◆ Instructions to follow ◆
The entries that follow need to be reproduced exactly, minus any images.

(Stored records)

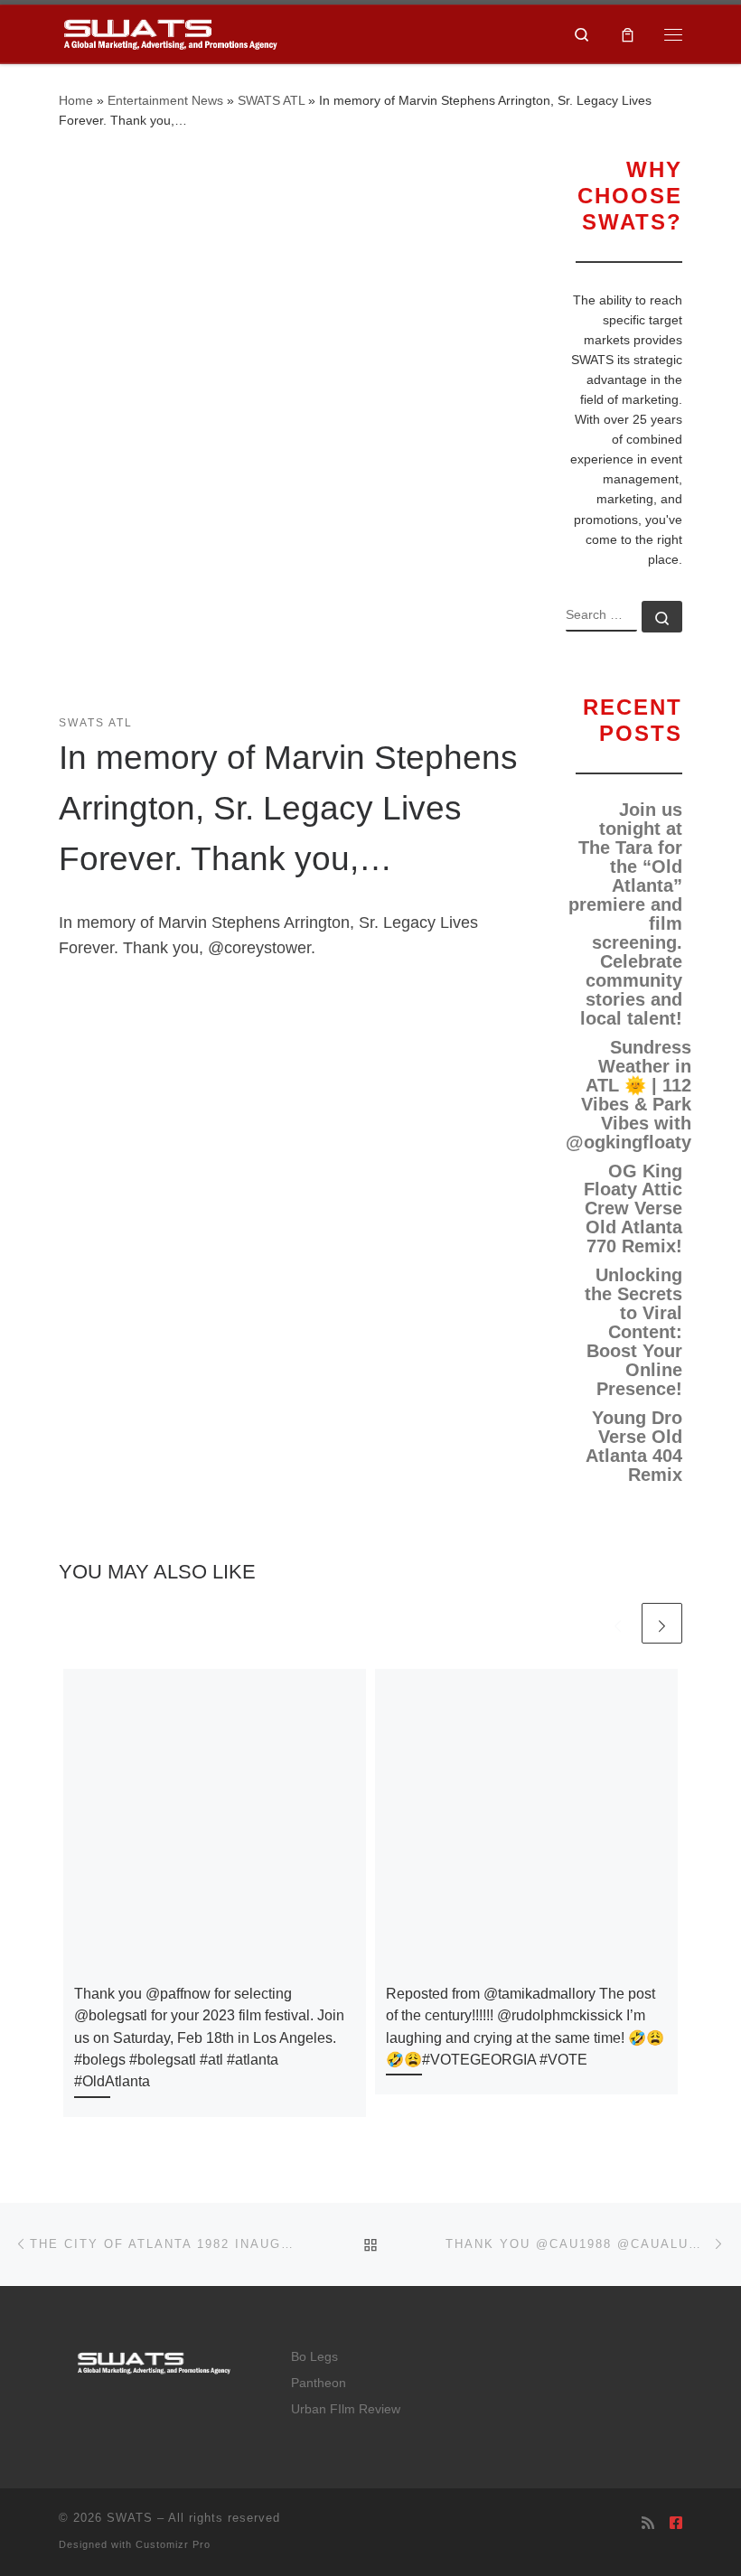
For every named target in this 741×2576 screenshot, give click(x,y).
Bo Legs (314, 2357)
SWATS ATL (271, 100)
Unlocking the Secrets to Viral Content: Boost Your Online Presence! (633, 1332)
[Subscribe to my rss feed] (648, 2523)
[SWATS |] (170, 32)
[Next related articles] (662, 1623)
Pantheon (318, 2383)
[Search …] (662, 616)
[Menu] (673, 34)
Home (76, 100)
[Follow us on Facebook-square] (676, 2523)
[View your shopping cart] (628, 33)
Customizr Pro (173, 2544)
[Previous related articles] (617, 1623)
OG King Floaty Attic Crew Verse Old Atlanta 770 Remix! (633, 1209)
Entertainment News (165, 100)
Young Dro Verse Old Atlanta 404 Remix (634, 1447)
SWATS (130, 2517)
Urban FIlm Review (345, 2409)
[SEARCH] (601, 616)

◆ Answer to this problem ◆
For every named target in this 741×2576 screenshot, give click(x,y).
Bo Legs (314, 2357)
SWATS ATL (271, 100)
Unlocking the Secrets to Viral Content: Boost Your Online Presence! (633, 1332)
[Subscribe to my rss feed] (648, 2523)
[SWATS |] (170, 32)
[Next related articles] (662, 1623)
Pantheon (318, 2383)
[Search …] (662, 616)
[Menu] (673, 34)
Home (76, 100)
[Follow us on Facebook-square] (676, 2523)
[View your shopping cart] (628, 33)
Customizr Pro (173, 2544)
[Previous related articles] (617, 1623)
OG King Floaty Attic Crew Verse Old Atlanta 770 Remix! (633, 1209)
Entertainment News (165, 100)
Young Dro Verse Old Atlanta 404 Remix (634, 1447)
SWATS (130, 2517)
Urban FIlm Review (345, 2409)
[SEARCH] (601, 616)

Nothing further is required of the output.